WHAT YOU WILL DO: From the line that includes "Zadaj pytanie (242, 302)" to the last line of the data, quote each line precisely; both boundary lines belong in the answer.

RECORDS FOR PROCESSING START

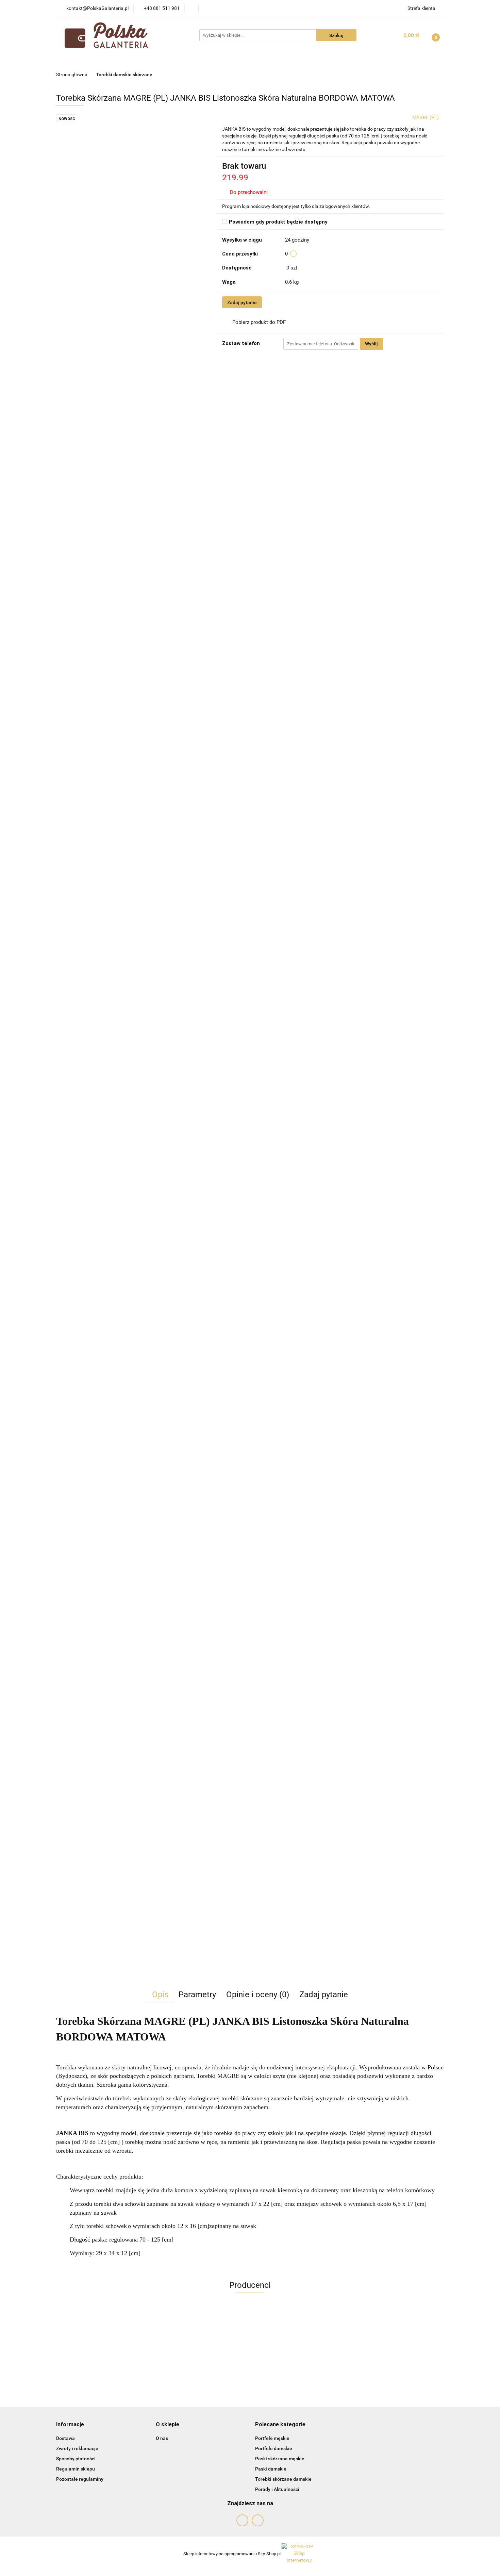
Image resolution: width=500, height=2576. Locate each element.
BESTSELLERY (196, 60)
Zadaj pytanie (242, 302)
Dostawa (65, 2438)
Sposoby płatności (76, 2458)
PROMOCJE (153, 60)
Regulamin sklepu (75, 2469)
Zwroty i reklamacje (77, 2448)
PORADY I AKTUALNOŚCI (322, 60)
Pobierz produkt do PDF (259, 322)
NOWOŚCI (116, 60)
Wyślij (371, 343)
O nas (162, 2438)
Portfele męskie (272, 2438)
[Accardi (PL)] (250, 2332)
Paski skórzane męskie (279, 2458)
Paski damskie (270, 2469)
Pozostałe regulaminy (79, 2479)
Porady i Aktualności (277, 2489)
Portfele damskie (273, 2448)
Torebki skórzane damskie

RECORDS FOR PROCESSING END

EXERCISE ANSWER:
Zadaj pytanie (242, 302)
Dostawa (65, 2438)
Sposoby płatności (76, 2458)
PROMOCJE (153, 60)
Regulamin sklepu (75, 2469)
Zwroty i reklamacje (77, 2448)
PORADY I AKTUALNOŚCI (322, 60)
Pobierz produkt do PDF (259, 322)
NOWOŚCI (116, 60)
Wyślij (371, 343)
O nas (162, 2438)
Portfele męskie (272, 2438)
[Accardi (PL)] (250, 2332)
Paski skórzane męskie (279, 2458)
Paski damskie (270, 2469)
Pozostałe regulaminy (79, 2479)
Porady i Aktualności (277, 2489)
Portfele damskie (273, 2448)
Torebki skórzane damskie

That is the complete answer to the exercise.